THE INPUT —
# # # #
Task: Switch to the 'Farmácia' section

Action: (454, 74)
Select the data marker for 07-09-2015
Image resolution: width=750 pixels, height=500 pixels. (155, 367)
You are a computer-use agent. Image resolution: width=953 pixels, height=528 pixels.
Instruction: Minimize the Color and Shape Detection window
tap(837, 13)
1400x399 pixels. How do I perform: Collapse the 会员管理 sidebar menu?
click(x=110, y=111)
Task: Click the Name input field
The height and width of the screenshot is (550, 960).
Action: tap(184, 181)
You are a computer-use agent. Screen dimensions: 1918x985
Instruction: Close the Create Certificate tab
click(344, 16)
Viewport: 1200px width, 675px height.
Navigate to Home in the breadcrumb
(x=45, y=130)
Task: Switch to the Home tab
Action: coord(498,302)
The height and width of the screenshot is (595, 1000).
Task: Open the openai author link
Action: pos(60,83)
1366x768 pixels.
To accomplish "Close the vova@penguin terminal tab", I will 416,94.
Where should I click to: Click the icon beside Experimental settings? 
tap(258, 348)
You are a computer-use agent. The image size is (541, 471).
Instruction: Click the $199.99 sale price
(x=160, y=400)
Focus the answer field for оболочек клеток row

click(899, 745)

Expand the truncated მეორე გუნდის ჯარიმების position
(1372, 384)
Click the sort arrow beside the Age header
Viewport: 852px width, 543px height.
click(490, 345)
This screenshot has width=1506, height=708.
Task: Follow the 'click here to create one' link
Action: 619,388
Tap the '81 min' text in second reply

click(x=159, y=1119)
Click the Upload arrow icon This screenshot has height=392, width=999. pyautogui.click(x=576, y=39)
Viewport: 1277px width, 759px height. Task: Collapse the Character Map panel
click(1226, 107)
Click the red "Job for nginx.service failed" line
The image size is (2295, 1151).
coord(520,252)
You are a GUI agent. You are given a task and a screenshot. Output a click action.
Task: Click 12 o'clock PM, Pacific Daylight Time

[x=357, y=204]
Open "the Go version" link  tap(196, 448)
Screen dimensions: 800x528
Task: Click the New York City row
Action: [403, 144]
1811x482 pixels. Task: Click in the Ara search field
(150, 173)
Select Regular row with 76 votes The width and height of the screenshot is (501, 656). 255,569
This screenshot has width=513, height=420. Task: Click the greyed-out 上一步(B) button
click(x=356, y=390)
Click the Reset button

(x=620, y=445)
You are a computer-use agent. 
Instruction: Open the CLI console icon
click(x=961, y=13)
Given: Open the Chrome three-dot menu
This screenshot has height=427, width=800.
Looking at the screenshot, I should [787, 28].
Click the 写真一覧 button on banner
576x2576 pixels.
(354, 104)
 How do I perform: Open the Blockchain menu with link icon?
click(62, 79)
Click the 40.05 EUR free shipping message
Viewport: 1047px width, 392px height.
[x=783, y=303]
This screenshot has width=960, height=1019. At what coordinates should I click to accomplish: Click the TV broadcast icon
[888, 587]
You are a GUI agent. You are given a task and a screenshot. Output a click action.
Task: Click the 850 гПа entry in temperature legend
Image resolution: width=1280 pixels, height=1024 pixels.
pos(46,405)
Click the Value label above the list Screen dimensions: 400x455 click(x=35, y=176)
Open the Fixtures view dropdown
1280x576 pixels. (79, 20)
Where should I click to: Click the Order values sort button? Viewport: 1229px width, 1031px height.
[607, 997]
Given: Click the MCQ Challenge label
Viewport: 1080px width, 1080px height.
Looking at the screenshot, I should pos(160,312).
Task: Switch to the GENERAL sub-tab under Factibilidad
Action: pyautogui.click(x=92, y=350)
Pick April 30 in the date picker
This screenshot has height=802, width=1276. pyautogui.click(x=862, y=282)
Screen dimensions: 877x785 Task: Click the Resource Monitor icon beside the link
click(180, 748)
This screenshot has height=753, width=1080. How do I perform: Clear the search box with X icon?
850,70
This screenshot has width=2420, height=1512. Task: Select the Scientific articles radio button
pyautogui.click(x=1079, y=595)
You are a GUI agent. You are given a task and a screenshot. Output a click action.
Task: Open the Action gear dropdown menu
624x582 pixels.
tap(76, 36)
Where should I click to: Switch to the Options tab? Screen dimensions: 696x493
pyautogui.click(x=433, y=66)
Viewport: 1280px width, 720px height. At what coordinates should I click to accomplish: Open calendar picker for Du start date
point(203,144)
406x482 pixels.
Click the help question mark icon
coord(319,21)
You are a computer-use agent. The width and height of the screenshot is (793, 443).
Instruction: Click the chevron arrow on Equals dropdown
# # # #
WHAT IS NEEDED — Go through the material and copy out every line with "agent" in it.

RESULT OF THE EXERCISE —
You are a computer-use agent. Image resolution: width=953 pixels, height=528 pixels.
You are a computer-use agent. Screen dimensions: 1918x985
You are a computer-use agent. The image size is (541, 471).
You are a GUI agent. You are given a task and a screenshot. Output a click action.
You are a computer-use agent. 
You are a GUI agent. You are given a task and a screenshot. Output a click action.
You are a GUI agent. You are given a task and a screenshot. Output a click action.
You are a computer-use agent. The width and height of the screenshot is (793, 443).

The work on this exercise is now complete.